Passage provided:
>> Begin
[Date Prev][Date Next][Thread Prev][Thread Next][Date Index][Thread Index]

[Xen-changelog] [xen-unstable] x86: IRQ Migration logic enhancement.



# HG changeset patch
# User Keir Fraser <keir.fraser@xxxxxxxxxx>
# Date 1256564018 0
# Node ID 42e9682e4b6143462d8ebb8ba5bdd46144f90faf
# Parent  f0be14bb3f7a4d9e9d865b3a4c1433a25051ee87
x86: IRQ Migration logic enhancement.

To programme MSI's addr/vector safely, delay irq migration
operation before acking next interrupt. In this way, it should
avoid inconsistent interrupts generation due to non-atomic writing
addr and data registers about MSI.

Port the logic from Linux and tailor it for Xen.

Signed-off-by: Xiantao Zhang <xiantao.zhang@xxxxxxxxx>
---
 xen/arch/x86/hpet.c           |    1 
 xen/arch/x86/hvm/hvm.c        |    2 -
 xen/arch/x86/io_apic.c        |   42 ++++++++++++++++++++++++++++
 xen/arch/x86/irq.c            |   61 ++++++++++++++++++++++++++++++++++++++++++
 xen/arch/x86/msi.c            |    4 --
 xen/include/asm-x86/io_apic.h |    9 ++++++
 xen/include/asm-x86/irq.h     |    6 ++++
 xen/include/xen/irq.h         |    2 +
 8 files changed, 122 insertions(+), 5 deletions(-)

diff -r f0be14bb3f7a -r 42e9682e4b61 xen/arch/x86/hpet.c
--- a/xen/arch/x86/hpet.c       Mon Oct 26 13:26:43 2009 +0000
+++ b/xen/arch/x86/hpet.c       Mon Oct 26 13:33:38 2009 +0000
@@ -289,6 +289,7 @@ static void hpet_msi_ack(unsigned int ir
     struct irq_desc *desc = irq_to_desc(irq);
 
     irq_complete_move(&desc);
+    move_native_irq(irq);
     ack_APIC_irq();
 }
 
diff -r f0be14bb3f7a -r 42e9682e4b61 xen/arch/x86/hvm/hvm.c
--- a/xen/arch/x86/hvm/hvm.c    Mon Oct 26 13:26:43 2009 +0000
+++ b/xen/arch/x86/hvm/hvm.c    Mon Oct 26 13:33:38 2009 +0000
@@ -243,7 +243,7 @@ void hvm_migrate_pirqs(struct vcpu *v)
>> End
Complete the following:
1) Can you transcribe the part of the patch starting with "irq_complete_move(&desc);" and going on through "hvm_migrate_pirqs(struct vcpu *v)"?
2) How would you restate the patch paragraph beginning "To programme MSI's addr/vector safely" more briefly?
The items that come next are drawn from a separate source.

Given entries:
>> Begin
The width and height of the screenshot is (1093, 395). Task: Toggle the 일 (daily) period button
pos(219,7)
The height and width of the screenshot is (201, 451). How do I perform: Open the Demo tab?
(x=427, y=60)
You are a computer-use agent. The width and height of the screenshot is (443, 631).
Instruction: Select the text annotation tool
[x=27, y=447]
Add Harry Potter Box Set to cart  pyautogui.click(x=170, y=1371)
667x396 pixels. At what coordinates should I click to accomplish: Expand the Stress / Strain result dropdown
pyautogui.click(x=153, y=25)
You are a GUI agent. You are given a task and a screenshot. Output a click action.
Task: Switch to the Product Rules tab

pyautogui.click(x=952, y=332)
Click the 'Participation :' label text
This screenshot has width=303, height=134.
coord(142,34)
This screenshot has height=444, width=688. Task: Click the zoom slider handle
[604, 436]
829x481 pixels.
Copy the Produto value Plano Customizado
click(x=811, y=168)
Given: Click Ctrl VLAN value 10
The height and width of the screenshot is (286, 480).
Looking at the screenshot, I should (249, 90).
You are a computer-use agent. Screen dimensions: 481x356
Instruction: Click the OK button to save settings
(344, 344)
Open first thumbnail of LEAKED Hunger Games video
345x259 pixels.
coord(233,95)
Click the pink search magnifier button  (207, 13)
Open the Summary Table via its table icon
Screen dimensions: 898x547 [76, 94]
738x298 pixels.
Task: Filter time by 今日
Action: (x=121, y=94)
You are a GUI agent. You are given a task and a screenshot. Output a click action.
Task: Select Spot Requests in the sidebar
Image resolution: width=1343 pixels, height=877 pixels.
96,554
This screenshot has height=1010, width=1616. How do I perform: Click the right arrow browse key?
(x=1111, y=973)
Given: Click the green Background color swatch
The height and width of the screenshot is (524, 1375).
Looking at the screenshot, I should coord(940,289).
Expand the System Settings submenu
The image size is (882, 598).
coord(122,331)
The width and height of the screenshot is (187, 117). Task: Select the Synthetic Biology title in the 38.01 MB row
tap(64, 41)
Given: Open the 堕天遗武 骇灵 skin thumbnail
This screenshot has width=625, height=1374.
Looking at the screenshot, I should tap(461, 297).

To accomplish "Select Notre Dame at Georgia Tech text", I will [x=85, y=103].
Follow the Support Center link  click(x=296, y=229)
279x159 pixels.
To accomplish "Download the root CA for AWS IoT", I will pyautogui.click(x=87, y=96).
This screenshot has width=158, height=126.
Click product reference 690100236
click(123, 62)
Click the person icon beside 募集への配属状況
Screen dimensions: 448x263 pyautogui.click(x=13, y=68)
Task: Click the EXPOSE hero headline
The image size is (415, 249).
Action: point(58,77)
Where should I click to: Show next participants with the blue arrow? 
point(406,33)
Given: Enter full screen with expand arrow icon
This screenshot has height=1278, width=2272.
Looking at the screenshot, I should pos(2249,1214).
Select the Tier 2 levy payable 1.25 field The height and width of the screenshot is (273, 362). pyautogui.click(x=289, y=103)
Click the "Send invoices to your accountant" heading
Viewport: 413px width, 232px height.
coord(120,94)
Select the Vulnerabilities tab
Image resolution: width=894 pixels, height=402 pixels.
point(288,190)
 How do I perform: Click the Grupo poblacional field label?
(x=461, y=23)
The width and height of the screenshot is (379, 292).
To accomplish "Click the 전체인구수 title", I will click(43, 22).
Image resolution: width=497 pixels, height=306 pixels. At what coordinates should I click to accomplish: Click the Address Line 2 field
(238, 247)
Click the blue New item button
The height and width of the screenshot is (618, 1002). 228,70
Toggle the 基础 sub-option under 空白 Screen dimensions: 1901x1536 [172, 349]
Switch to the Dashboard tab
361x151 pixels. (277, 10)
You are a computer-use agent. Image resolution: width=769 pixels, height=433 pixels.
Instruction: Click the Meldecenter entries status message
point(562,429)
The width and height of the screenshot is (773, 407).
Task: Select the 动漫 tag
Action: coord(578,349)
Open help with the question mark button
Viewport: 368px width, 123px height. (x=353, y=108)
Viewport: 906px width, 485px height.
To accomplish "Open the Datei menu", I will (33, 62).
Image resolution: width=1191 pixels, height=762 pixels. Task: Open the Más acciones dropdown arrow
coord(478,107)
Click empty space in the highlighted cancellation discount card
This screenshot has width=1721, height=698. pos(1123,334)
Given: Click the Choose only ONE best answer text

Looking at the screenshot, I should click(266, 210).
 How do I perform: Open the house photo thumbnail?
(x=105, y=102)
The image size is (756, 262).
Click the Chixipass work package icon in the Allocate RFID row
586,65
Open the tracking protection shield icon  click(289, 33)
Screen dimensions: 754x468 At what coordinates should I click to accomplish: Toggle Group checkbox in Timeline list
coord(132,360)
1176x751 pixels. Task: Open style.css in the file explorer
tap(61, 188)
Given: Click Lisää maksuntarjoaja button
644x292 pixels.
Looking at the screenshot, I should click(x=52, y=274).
>> End
Outputs by task:
1)
irq_complete_move(&desc);
+    move_native_irq(irq);
     ack_APIC_irq();
 }
 
diff -r f0be14bb3f7a -r 42e9682e4b61 xen/arch/x86/hvm/hvm.c
--- a/xen/arch/x86/hvm/hvm.c    Mon Oct 26 13:26:43 2009 +0000
+++ b/xen/arch/x86/hvm/hvm.c    Mon Oct 26 13:33:38 2009 +0000
@@ -243,7 +243,7 @@ void hvm_migrate_pirqs(struct vcpu *v)

2) To program the MSI address and vector safely, IRQ migration is delayed until before the next interrupt is acknowledged. This should prevent inconsistent interrupts caused by non-atomic writes to the MSI address and data registers.